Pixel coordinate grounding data
Content starts

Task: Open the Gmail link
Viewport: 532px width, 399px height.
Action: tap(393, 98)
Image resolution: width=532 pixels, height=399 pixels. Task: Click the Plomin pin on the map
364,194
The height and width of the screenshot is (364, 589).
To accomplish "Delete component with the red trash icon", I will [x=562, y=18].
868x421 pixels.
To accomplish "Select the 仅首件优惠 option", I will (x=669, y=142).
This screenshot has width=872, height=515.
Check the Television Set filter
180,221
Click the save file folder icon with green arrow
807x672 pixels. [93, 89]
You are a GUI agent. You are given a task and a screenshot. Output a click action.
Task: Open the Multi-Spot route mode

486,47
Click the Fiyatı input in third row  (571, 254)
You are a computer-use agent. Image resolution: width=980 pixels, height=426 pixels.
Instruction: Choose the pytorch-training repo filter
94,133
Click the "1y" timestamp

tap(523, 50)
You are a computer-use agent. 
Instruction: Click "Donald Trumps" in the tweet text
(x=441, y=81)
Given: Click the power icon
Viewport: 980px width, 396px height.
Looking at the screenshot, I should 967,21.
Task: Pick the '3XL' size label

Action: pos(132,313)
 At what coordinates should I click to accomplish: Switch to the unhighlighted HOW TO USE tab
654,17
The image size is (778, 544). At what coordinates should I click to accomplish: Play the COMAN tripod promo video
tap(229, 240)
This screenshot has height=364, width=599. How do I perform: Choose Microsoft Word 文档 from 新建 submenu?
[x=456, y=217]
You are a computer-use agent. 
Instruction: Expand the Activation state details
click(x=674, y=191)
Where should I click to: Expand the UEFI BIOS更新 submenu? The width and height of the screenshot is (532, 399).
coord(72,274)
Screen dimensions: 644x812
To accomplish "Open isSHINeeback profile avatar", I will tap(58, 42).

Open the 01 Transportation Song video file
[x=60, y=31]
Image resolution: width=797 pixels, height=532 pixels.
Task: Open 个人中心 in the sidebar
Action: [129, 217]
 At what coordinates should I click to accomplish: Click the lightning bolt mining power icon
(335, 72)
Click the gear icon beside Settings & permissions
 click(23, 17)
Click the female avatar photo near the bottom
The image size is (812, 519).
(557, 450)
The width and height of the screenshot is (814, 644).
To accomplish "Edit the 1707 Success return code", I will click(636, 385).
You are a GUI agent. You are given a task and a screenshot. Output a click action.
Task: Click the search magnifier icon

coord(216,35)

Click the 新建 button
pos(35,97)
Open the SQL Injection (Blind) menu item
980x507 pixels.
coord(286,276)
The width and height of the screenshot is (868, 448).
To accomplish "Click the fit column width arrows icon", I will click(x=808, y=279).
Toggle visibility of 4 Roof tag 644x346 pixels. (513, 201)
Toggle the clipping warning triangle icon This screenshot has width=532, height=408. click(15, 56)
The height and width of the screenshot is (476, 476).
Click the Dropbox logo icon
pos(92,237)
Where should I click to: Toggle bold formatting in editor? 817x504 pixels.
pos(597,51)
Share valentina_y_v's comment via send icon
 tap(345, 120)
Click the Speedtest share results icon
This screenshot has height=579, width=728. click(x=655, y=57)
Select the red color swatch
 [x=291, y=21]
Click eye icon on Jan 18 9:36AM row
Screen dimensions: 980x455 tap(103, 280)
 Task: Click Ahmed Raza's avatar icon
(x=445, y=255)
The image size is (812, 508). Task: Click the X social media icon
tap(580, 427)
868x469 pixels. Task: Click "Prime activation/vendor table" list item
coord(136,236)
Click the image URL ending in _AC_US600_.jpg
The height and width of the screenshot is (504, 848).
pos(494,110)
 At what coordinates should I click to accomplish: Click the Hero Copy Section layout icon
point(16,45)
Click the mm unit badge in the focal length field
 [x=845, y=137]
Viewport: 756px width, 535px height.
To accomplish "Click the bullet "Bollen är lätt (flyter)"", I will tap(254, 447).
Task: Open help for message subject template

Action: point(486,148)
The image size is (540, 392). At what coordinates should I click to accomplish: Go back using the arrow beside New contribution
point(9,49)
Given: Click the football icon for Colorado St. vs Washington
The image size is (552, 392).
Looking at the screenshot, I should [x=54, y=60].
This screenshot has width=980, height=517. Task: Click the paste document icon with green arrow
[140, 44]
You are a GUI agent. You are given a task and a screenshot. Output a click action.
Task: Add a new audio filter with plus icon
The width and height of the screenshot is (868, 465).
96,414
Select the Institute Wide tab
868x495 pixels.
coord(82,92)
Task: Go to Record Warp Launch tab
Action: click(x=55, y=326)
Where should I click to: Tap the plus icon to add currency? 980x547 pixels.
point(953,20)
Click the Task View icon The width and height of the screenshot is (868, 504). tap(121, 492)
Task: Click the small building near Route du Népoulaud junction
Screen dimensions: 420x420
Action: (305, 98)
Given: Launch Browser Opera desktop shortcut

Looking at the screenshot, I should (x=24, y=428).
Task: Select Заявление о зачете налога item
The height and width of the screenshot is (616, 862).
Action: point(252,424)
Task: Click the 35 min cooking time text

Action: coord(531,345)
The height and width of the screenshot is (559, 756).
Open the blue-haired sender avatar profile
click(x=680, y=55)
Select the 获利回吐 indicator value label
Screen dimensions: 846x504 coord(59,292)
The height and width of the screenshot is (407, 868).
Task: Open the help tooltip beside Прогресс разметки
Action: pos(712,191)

Content ends

**Goal of the exercise:** What is needed is an exact restatement of every record above.

**Task output:**
Task: Open the Gmail link
Viewport: 532px width, 399px height.
Action: tap(393, 98)
Image resolution: width=532 pixels, height=399 pixels. Task: Click the Plomin pin on the map
364,194
The height and width of the screenshot is (364, 589).
To accomplish "Delete component with the red trash icon", I will [x=562, y=18].
868x421 pixels.
To accomplish "Select the 仅首件优惠 option", I will (x=669, y=142).
This screenshot has width=872, height=515.
Check the Television Set filter
180,221
Click the save file folder icon with green arrow
807x672 pixels. [93, 89]
You are a GUI agent. You are given a task and a screenshot. Output a click action.
Task: Open the Multi-Spot route mode

486,47
Click the Fiyatı input in third row  (571, 254)
You are a computer-use agent. Image resolution: width=980 pixels, height=426 pixels.
Instruction: Choose the pytorch-training repo filter
94,133
Click the "1y" timestamp

tap(523, 50)
You are a computer-use agent. 
Instruction: Click "Donald Trumps" in the tweet text
(x=441, y=81)
Given: Click the power icon
Viewport: 980px width, 396px height.
Looking at the screenshot, I should 967,21.
Task: Pick the '3XL' size label

Action: pos(132,313)
 At what coordinates should I click to accomplish: Switch to the unhighlighted HOW TO USE tab
654,17
The image size is (778, 544). At what coordinates should I click to accomplish: Play the COMAN tripod promo video
tap(229, 240)
This screenshot has height=364, width=599. How do I perform: Choose Microsoft Word 文档 from 新建 submenu?
[x=456, y=217]
You are a computer-use agent. 
Instruction: Expand the Activation state details
click(x=674, y=191)
Where should I click to: Expand the UEFI BIOS更新 submenu? The width and height of the screenshot is (532, 399).
coord(72,274)
Screen dimensions: 644x812
To accomplish "Open isSHINeeback profile avatar", I will tap(58, 42).

Open the 01 Transportation Song video file
[x=60, y=31]
Image resolution: width=797 pixels, height=532 pixels.
Task: Open 个人中心 in the sidebar
Action: [129, 217]
 At what coordinates should I click to accomplish: Click the lightning bolt mining power icon
(335, 72)
Click the gear icon beside Settings & permissions
 click(23, 17)
Click the female avatar photo near the bottom
The image size is (812, 519).
(557, 450)
The width and height of the screenshot is (814, 644).
To accomplish "Edit the 1707 Success return code", I will click(636, 385).
You are a GUI agent. You are given a task and a screenshot. Output a click action.
Task: Click the search magnifier icon

coord(216,35)

Click the 新建 button
pos(35,97)
Open the SQL Injection (Blind) menu item
980x507 pixels.
coord(286,276)
The width and height of the screenshot is (868, 448).
To accomplish "Click the fit column width arrows icon", I will click(x=808, y=279).
Toggle visibility of 4 Roof tag 644x346 pixels. (513, 201)
Toggle the clipping warning triangle icon This screenshot has width=532, height=408. click(15, 56)
The height and width of the screenshot is (476, 476).
Click the Dropbox logo icon
pos(92,237)
Where should I click to: Toggle bold formatting in editor? 817x504 pixels.
pos(597,51)
Share valentina_y_v's comment via send icon
 tap(345, 120)
Click the Speedtest share results icon
This screenshot has height=579, width=728. click(x=655, y=57)
Select the red color swatch
 [x=291, y=21]
Click eye icon on Jan 18 9:36AM row
Screen dimensions: 980x455 tap(103, 280)
 Task: Click Ahmed Raza's avatar icon
(x=445, y=255)
The image size is (812, 508). Task: Click the X social media icon
tap(580, 427)
868x469 pixels. Task: Click "Prime activation/vendor table" list item
coord(136,236)
Click the image URL ending in _AC_US600_.jpg
The height and width of the screenshot is (504, 848).
pos(494,110)
 At what coordinates should I click to accomplish: Click the Hero Copy Section layout icon
point(16,45)
Click the mm unit badge in the focal length field
 [x=845, y=137]
Viewport: 756px width, 535px height.
To accomplish "Click the bullet "Bollen är lätt (flyter)"", I will tap(254, 447).
Task: Open help for message subject template

Action: point(486,148)
The image size is (540, 392). At what coordinates should I click to accomplish: Go back using the arrow beside New contribution
point(9,49)
Given: Click the football icon for Colorado St. vs Washington
The image size is (552, 392).
Looking at the screenshot, I should [x=54, y=60].
This screenshot has width=980, height=517. Task: Click the paste document icon with green arrow
[140, 44]
You are a GUI agent. You are given a task and a screenshot. Output a click action.
Task: Add a new audio filter with plus icon
The width and height of the screenshot is (868, 465).
96,414
Select the Institute Wide tab
868x495 pixels.
coord(82,92)
Task: Go to Record Warp Launch tab
Action: click(x=55, y=326)
Where should I click to: Tap the plus icon to add currency? 980x547 pixels.
point(953,20)
Click the Task View icon The width and height of the screenshot is (868, 504). tap(121, 492)
Task: Click the small building near Route du Népoulaud junction
Screen dimensions: 420x420
Action: (305, 98)
Given: Launch Browser Opera desktop shortcut

Looking at the screenshot, I should (x=24, y=428).
Task: Select Заявление о зачете налога item
The height and width of the screenshot is (616, 862).
Action: point(252,424)
Task: Click the 35 min cooking time text

Action: coord(531,345)
The height and width of the screenshot is (559, 756).
Open the blue-haired sender avatar profile
click(x=680, y=55)
Select the 获利回吐 indicator value label
Screen dimensions: 846x504 coord(59,292)
The height and width of the screenshot is (407, 868).
Task: Open the help tooltip beside Прогресс разметки
Action: pos(712,191)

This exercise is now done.